## Work required
Look through the material beneath and copy each line with the word "agent".

## Task input
********************

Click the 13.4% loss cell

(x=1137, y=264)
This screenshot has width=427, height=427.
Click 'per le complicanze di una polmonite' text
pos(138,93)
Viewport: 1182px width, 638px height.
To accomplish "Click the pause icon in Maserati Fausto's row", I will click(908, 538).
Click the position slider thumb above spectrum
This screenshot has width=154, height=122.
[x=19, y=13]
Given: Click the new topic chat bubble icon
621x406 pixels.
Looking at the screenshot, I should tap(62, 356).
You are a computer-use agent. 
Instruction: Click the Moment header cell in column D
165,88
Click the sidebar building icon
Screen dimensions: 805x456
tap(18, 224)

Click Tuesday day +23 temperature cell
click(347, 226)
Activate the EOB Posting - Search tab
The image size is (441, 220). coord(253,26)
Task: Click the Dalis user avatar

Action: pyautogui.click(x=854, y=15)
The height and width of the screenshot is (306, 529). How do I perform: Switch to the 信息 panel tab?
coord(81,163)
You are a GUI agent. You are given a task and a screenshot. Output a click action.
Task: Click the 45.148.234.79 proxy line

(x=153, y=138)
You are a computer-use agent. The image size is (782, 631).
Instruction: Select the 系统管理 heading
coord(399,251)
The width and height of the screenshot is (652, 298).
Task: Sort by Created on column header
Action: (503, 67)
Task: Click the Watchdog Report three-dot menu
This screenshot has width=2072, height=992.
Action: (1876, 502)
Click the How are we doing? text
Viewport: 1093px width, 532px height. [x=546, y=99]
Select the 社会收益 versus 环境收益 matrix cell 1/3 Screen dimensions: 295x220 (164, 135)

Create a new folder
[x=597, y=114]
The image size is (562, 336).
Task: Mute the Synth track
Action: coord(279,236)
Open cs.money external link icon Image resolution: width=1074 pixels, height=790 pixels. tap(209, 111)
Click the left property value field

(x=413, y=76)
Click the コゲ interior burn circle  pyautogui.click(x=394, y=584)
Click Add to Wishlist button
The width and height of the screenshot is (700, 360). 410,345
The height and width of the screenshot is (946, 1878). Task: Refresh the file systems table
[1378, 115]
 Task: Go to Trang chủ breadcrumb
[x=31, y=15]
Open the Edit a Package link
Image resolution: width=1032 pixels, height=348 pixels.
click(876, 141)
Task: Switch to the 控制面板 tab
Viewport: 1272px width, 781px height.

********************

## Solution below
You are a computer-use agent. 
You are a GUI agent. You are given a task and a screenshot. Output a click action.
You are a computer-use agent. The image size is (782, 631).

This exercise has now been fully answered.